What is expected:
Could you retype, exactly as written, every line from the top of the records through the line that contains "[s021.ttf] (1208, 798)"?

Extracted information:
☆ ☆ ☆ ☆ ☆
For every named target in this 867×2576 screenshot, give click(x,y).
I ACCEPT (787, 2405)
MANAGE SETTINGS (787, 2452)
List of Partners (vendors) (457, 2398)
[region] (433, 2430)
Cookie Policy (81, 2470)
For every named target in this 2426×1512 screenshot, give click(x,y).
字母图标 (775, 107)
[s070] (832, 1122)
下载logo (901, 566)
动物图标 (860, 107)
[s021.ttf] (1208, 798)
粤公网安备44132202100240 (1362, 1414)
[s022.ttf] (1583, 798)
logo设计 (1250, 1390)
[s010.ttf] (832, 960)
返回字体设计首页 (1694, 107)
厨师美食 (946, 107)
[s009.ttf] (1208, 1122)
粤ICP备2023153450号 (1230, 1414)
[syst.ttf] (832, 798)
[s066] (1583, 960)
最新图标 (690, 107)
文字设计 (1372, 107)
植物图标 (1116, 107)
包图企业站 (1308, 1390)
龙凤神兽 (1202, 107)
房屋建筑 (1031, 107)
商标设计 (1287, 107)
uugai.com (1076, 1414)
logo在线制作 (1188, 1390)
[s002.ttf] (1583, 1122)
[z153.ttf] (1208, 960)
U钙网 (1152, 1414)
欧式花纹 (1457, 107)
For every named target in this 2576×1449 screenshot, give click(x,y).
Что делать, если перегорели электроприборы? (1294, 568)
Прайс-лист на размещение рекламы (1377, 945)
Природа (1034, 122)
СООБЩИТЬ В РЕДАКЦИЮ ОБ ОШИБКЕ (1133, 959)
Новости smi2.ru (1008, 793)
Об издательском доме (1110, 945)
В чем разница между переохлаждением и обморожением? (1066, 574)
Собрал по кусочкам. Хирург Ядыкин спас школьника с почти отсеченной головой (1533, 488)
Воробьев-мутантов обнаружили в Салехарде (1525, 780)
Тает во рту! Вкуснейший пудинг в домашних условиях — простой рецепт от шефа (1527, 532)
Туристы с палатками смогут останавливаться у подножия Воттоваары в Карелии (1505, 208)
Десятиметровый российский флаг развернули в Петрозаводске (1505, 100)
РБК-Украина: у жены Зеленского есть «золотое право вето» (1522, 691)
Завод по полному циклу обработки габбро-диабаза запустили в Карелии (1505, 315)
☆ ☆ ☆ ☆ ☆
Written solution:
For every named target in this 867×2576 screenshot, give click(x,y).
I ACCEPT (787, 2405)
MANAGE SETTINGS (787, 2452)
List of Partners (vendors) (457, 2398)
[region] (433, 2430)
Cookie Policy (81, 2470)
For every named target in this 2426×1512 screenshot, give click(x,y).
字母图标 (775, 107)
[s070] (832, 1122)
下载logo (901, 566)
动物图标 (860, 107)
[s021.ttf] (1208, 798)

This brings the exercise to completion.